His primetime speech at the Democratic National Convention in Philadelphia was chock full of zingers, such as when he assailed Trump for his record of bankruptcies as a Manhattan real estate developer and chided him for eponymous products made overseas.

“Trump says he wants to run the nation like he’s running his business? God help us,” Bloomberg said. “I’m a New Yorker, and I know a con when I see one.”

But the thread running through the speech was a call for moderates to unite with Democrats behind their presidential nominee.

“I am asking you to join with me, not out of party loyalty, but out of love of country,” Bloomberg, who had considered a presidential run, said, rousing cheers at the Wells Fargo Center. “And together, let’s elect a sane, competent person.”

The self-made media mogul — one of the wealthiest men in the world — was elected to City Hall as a Republican but became an independent during his second of three terms. Before he served as mayor, Bloomberg was a Democrat.

He stressed on the convention stage that he supports candidates on either side of the aisle. Bloomberg in past presidential election cycles has endorsed Barack Obama and George W. Bush, who was the Republican nominee when New York City hosted the convention in 2004.

He hailed Clinton as a “unifier” who understands how to seek out consensus and can work with all factions of Congress.

Bloomberg had several other pointed insults for the Republican presidential nominee. He contrasted the media empire he founded with Trump’s business, which he noted was jumpstarted with a $1 million investment from the candidate’s father.

“Truth be told, the richest thing about Donald Trump is his hypocrisy,” the former mayor said.

Bloomberg also criticized Trump as a “dangerous demagogue” and a “risky, reckless and radical choice” for the country.

He urged Americans not to sit out this election.

Immediately after the speech, Trump’s campaign in an email to reporters highlighted what it said was Bloomberg’s “zealotry on banning guns.” The former mayor has long been invested in national crusade to curb illegal guns.
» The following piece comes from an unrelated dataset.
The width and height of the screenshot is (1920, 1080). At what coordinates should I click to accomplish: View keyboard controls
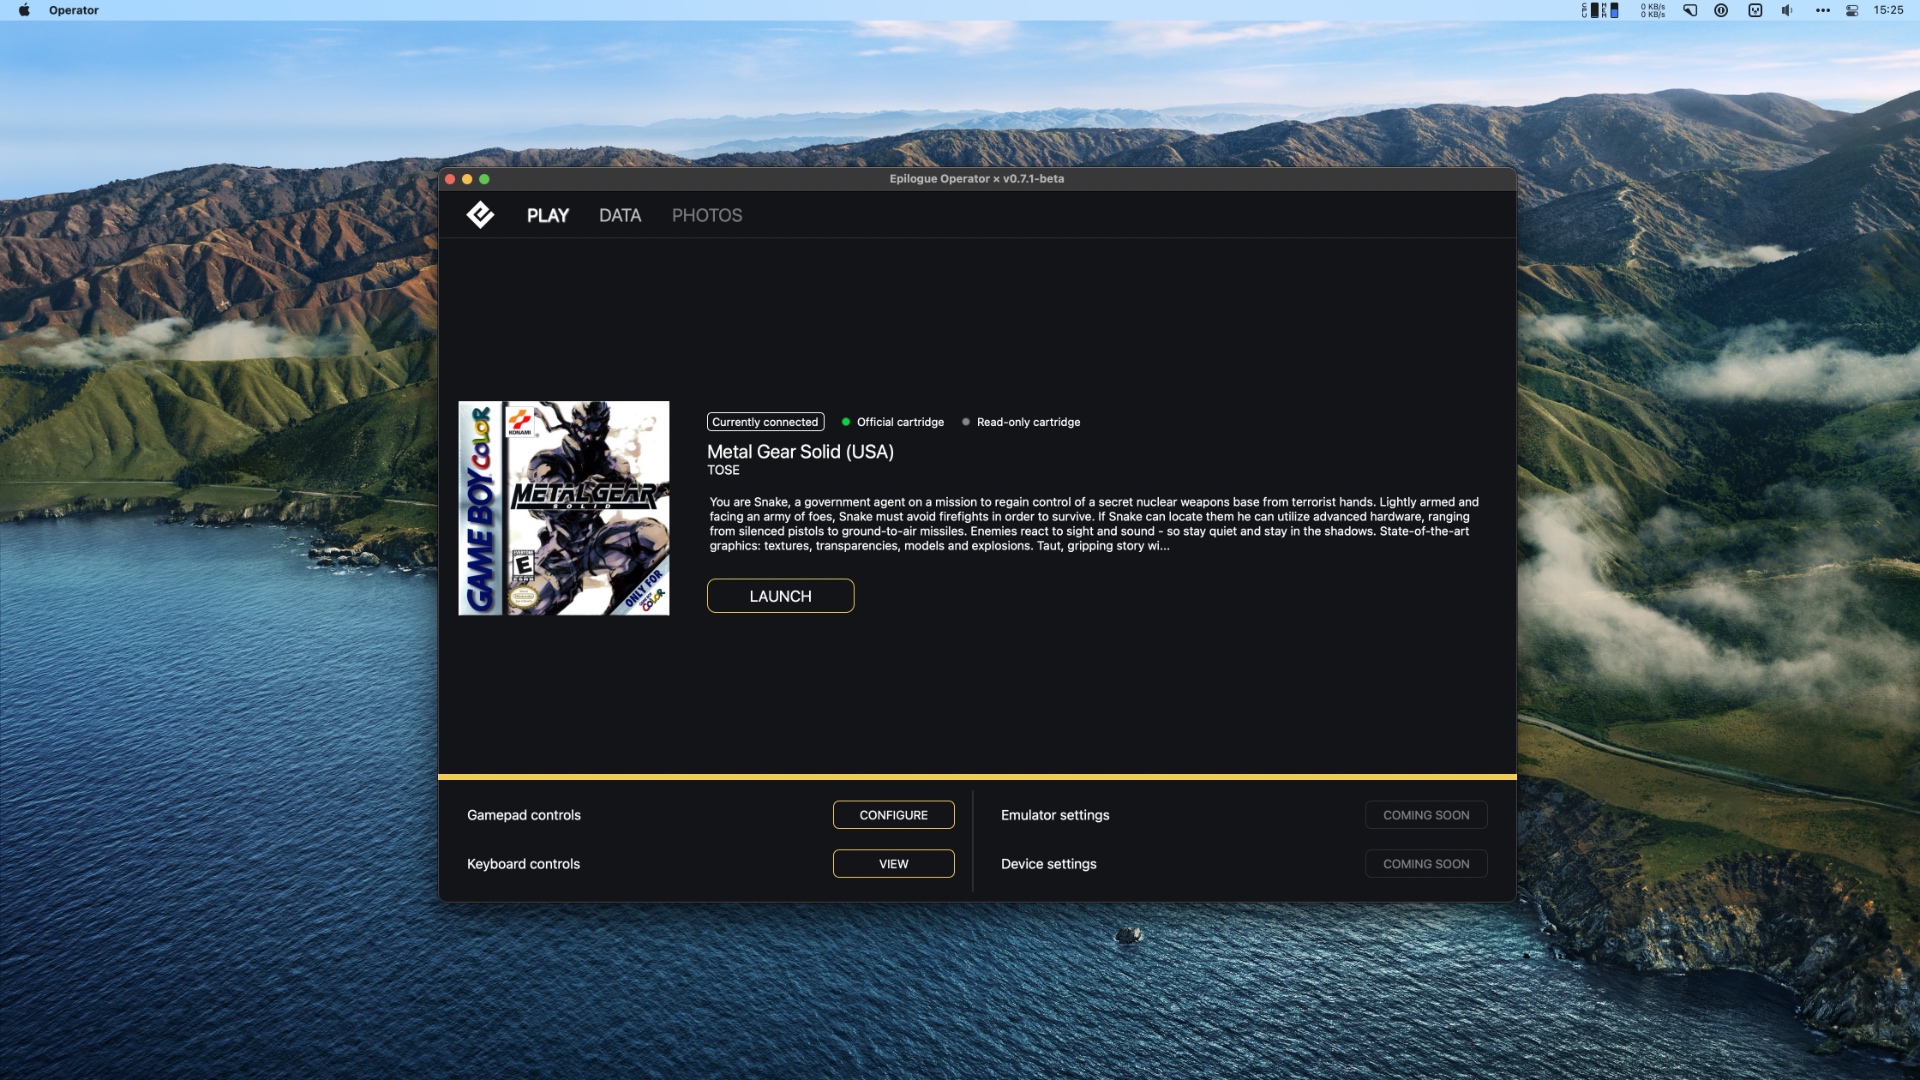pyautogui.click(x=893, y=864)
Political experts said Wednesday night that Bloomberg’s credentials, coupled with his powerful speech, will go a long way in wooing moderate and swing voters to Clinton’s side.

“There could be no more effective witness against Donald Trump as a businessman than Michael Bloomberg,” Democratic consultant Robert Shrum told Newsday.

Shrum, also a professor of political science at the University of Southern California, said he saw Bloomberg’s remarks as an “unconventional convention speech” that also struck the right notes on patriotism and duty to country, especially when he evoked the 9/11 terror attacks.